What is being asked = Print the records exactly as given.

Supplied data =
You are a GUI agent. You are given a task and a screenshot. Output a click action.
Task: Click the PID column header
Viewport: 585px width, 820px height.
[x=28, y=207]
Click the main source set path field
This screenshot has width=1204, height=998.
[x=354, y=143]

Response to the exercise =
You are a GUI agent. You are given a task and a screenshot. Output a click action.
Task: Click the PID column header
Viewport: 585px width, 820px height.
[x=28, y=207]
Click the main source set path field
This screenshot has width=1204, height=998.
[x=354, y=143]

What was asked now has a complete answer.